YOUR OBJECTIVE | From the first line to the last, give the data again exactly.

RECORD SET |
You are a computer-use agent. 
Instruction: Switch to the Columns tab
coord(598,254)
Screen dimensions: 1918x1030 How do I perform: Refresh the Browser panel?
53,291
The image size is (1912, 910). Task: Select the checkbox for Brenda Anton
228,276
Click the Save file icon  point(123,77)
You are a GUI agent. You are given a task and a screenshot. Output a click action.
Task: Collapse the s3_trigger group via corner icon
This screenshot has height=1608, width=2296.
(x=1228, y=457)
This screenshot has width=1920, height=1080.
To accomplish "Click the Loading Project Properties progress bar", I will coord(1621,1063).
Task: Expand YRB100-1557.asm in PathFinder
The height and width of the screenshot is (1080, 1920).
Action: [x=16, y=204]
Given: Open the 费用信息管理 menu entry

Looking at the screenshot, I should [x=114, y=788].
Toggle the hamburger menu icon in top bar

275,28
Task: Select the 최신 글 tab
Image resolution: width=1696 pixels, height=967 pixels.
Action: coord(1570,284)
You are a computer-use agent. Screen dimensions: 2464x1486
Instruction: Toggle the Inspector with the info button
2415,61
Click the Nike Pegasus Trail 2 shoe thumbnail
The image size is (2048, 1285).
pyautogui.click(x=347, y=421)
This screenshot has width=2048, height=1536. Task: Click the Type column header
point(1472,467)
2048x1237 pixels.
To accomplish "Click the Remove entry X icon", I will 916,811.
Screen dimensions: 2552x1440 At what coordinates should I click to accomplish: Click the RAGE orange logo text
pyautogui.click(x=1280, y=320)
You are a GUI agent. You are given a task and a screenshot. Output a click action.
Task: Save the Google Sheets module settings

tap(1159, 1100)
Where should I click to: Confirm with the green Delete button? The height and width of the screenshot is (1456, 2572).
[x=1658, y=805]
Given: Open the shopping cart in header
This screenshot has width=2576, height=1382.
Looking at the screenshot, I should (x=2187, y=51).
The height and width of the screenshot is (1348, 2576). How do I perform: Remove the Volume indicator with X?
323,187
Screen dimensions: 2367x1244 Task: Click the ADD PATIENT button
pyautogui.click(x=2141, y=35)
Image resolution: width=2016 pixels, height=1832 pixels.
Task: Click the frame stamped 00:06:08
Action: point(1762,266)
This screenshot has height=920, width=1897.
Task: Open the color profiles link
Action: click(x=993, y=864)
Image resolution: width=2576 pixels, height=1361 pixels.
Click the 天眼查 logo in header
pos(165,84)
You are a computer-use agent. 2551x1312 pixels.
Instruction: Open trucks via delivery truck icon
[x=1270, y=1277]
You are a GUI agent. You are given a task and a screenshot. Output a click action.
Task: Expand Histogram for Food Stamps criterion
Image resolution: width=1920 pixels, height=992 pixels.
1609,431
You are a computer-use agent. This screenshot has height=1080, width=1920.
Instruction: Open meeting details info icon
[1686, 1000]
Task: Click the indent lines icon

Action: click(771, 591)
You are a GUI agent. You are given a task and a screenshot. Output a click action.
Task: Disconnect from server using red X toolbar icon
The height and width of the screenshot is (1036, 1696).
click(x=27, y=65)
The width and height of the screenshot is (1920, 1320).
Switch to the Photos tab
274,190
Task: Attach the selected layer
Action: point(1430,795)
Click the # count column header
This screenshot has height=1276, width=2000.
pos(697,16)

TASK RESPONSE |
You are a computer-use agent. 
Instruction: Switch to the Columns tab
coord(598,254)
Screen dimensions: 1918x1030 How do I perform: Refresh the Browser panel?
53,291
The image size is (1912, 910). Task: Select the checkbox for Brenda Anton
228,276
Click the Save file icon  point(123,77)
You are a GUI agent. You are given a task and a screenshot. Output a click action.
Task: Collapse the s3_trigger group via corner icon
This screenshot has height=1608, width=2296.
(x=1228, y=457)
This screenshot has width=1920, height=1080.
To accomplish "Click the Loading Project Properties progress bar", I will coord(1621,1063).
Task: Expand YRB100-1557.asm in PathFinder
The height and width of the screenshot is (1080, 1920).
Action: [x=16, y=204]
Given: Open the 费用信息管理 menu entry

Looking at the screenshot, I should [x=114, y=788].
Toggle the hamburger menu icon in top bar

275,28
Task: Select the 최신 글 tab
Image resolution: width=1696 pixels, height=967 pixels.
Action: coord(1570,284)
You are a computer-use agent. Screen dimensions: 2464x1486
Instruction: Toggle the Inspector with the info button
2415,61
Click the Nike Pegasus Trail 2 shoe thumbnail
The image size is (2048, 1285).
pyautogui.click(x=347, y=421)
This screenshot has width=2048, height=1536. Task: Click the Type column header
point(1472,467)
2048x1237 pixels.
To accomplish "Click the Remove entry X icon", I will 916,811.
Screen dimensions: 2552x1440 At what coordinates should I click to accomplish: Click the RAGE orange logo text
pyautogui.click(x=1280, y=320)
You are a GUI agent. You are given a task and a screenshot. Output a click action.
Task: Save the Google Sheets module settings

tap(1159, 1100)
Where should I click to: Confirm with the green Delete button? The height and width of the screenshot is (1456, 2572).
[x=1658, y=805]
Given: Open the shopping cart in header
This screenshot has width=2576, height=1382.
Looking at the screenshot, I should (x=2187, y=51).
The height and width of the screenshot is (1348, 2576). How do I perform: Remove the Volume indicator with X?
323,187
Screen dimensions: 2367x1244 Task: Click the ADD PATIENT button
pyautogui.click(x=2141, y=35)
Image resolution: width=2016 pixels, height=1832 pixels.
Task: Click the frame stamped 00:06:08
Action: point(1762,266)
This screenshot has height=920, width=1897.
Task: Open the color profiles link
Action: click(x=993, y=864)
Image resolution: width=2576 pixels, height=1361 pixels.
Click the 天眼查 logo in header
pos(165,84)
You are a computer-use agent. 2551x1312 pixels.
Instruction: Open trucks via delivery truck icon
[x=1270, y=1277]
You are a GUI agent. You are given a task and a screenshot. Output a click action.
Task: Expand Histogram for Food Stamps criterion
Image resolution: width=1920 pixels, height=992 pixels.
1609,431
You are a computer-use agent. This screenshot has height=1080, width=1920.
Instruction: Open meeting details info icon
[1686, 1000]
Task: Click the indent lines icon

Action: click(771, 591)
You are a GUI agent. You are given a task and a screenshot. Output a click action.
Task: Disconnect from server using red X toolbar icon
The height and width of the screenshot is (1036, 1696).
click(x=27, y=65)
The width and height of the screenshot is (1920, 1320).
Switch to the Photos tab
274,190
Task: Attach the selected layer
Action: point(1430,795)
Click the # count column header
This screenshot has height=1276, width=2000.
pos(697,16)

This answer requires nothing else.